┌─ Listed records
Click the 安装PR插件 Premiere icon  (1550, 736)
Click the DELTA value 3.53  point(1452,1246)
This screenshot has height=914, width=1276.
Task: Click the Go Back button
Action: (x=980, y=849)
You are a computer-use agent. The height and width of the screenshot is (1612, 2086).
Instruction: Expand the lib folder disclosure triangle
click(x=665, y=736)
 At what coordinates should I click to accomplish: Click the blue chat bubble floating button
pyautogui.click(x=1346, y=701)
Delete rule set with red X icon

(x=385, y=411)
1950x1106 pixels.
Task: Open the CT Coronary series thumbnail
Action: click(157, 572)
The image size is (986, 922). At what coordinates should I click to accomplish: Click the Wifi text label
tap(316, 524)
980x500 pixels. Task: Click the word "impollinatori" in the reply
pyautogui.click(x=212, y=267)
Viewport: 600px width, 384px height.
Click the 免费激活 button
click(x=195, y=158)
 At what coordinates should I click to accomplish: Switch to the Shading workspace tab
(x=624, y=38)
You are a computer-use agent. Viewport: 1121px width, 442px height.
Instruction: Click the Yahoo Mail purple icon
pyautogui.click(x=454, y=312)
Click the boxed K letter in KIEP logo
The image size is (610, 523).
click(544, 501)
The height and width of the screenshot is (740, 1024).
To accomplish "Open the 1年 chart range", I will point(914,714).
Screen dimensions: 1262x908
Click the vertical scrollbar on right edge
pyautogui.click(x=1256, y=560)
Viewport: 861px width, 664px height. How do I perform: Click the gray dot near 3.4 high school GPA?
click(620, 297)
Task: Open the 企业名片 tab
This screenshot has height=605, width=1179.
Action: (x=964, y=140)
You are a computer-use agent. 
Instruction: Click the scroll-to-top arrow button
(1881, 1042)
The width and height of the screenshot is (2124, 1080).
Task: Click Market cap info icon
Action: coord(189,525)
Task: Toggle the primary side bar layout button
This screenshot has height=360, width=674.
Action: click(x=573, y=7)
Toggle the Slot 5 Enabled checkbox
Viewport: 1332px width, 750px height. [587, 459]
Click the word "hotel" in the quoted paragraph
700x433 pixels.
└─
• [What this task involves]: Count the lines in the records that contain the string "should", with case counting. Reply with the number only.

• [Final result]: 3